What you need to do –
**A.** Answer each question from the text on vegan diet myths, one per line:
(i) What does one nutrition expert declare?
(ii) What two things does the writer offer in place of making the decision for the reader?
(iii) What does the first myth listed claim?
**B.** List every outcome the writer of the text on vegan diet myths says they can achieve or hope to achieve for the reader.
**C.** Give a continuation of the text on vegan diet myths, beginning after its final sentence.

Document text –
· · · ·
The vegan movement is growing. Many people are ditching animal products and picking up plants. However, not everyone is convinced, partly because there's so much conflicting information going around. One nutrition expert declares you need meat to be strong, while another with equal credibility says the complete opposite. But who to trust?
I can't make that decision for you, but I can share my experience with a vegan diet, and attempt to clear up some of the myths. Hopefully I can reduce the confusion and allow you to make an informed decision that resonates with you.
1. A vegan diet is always healthy, or always unhealthy.
There is plenty of evidence to suggest that replacing animal products and processed foods with whole, plant foods reduces your risk of developing various chronic diseases. Personally, this way of eating has improved my health issues, and I know others who have experienced similar success.
· · · ·
Information provided –
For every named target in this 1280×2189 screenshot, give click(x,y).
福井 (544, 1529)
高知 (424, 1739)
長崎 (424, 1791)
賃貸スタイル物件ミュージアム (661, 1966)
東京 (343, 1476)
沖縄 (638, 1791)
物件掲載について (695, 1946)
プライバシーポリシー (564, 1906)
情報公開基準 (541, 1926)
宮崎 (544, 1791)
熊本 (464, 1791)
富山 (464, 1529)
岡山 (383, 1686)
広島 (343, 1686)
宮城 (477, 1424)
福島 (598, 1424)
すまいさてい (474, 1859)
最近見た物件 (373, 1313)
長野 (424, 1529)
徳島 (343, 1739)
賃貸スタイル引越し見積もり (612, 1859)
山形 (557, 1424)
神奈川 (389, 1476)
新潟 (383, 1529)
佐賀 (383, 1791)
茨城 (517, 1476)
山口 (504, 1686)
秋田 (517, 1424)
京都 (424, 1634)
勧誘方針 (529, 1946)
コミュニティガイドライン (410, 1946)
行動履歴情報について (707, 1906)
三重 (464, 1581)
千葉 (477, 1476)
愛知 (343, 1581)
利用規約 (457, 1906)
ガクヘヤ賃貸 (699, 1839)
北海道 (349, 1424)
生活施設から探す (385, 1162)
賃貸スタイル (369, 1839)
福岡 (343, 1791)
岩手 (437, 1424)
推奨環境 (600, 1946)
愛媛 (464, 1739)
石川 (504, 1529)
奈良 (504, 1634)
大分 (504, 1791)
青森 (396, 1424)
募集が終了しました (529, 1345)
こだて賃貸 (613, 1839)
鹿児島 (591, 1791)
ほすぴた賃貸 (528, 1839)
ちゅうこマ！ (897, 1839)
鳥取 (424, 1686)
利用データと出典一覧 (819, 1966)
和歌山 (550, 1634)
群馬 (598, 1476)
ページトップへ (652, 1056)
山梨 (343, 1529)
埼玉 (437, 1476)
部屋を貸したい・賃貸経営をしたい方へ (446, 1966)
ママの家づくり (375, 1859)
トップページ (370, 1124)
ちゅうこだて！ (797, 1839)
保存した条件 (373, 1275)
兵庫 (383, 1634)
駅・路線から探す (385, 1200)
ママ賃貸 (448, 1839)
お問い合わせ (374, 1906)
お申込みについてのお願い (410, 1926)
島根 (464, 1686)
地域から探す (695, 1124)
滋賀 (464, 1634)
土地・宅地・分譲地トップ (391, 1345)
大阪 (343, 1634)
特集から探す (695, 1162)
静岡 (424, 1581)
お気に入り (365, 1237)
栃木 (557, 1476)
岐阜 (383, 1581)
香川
· · · ·
Written responses –
**A.**
(i) That you need meat to be strong.
(ii) To share the writer's experience with a vegan diet and to attempt to clear up some of the myths.
(iii) That a vegan diet is always healthy, or always unhealthy.

**B.**
- Share the writer's experience with a vegan diet
- Attempt to clear up some of the myths
- Reduce the confusion
- Allow the reader to make an informed decision that resonates with them

**C.**
But let's not get it twisted: being vegan doesn't guarantee health. You can eat fries and candy all day and still be vegan, but you won't be healthy. Even if you do stick to whole foods, diet isn't everything. Health is made from many interacting components. Regardless of nutrition, you won't thrive if you're constantly stressed, or if you don't exercise regularly.
2. Vegans don't get enough protein.
While protein is important for growth and repair, the amount we need is often exaggerated. In reality, if you eat a variety of plant foods, a protein deficiency is almost impossible to achieve. Quinoa, beans, lentils, seeds, and even broccoli contain adequate amounts. After being vegan for over a year, blood work showed my serum protein levels were higher than the normal range. No animal products, no powders — just plants.
3. Vegans always get vitamin and mineral deficiencies.
If you choose nutrient dense, plant foods, you're unlikely to run into deficiencies. Greens are packed with calcium, legumes are filled with foliate, seeds contain omega-3's — the list goes on. From my experience, there's nothing beneficial in animal products that you can't get from plants.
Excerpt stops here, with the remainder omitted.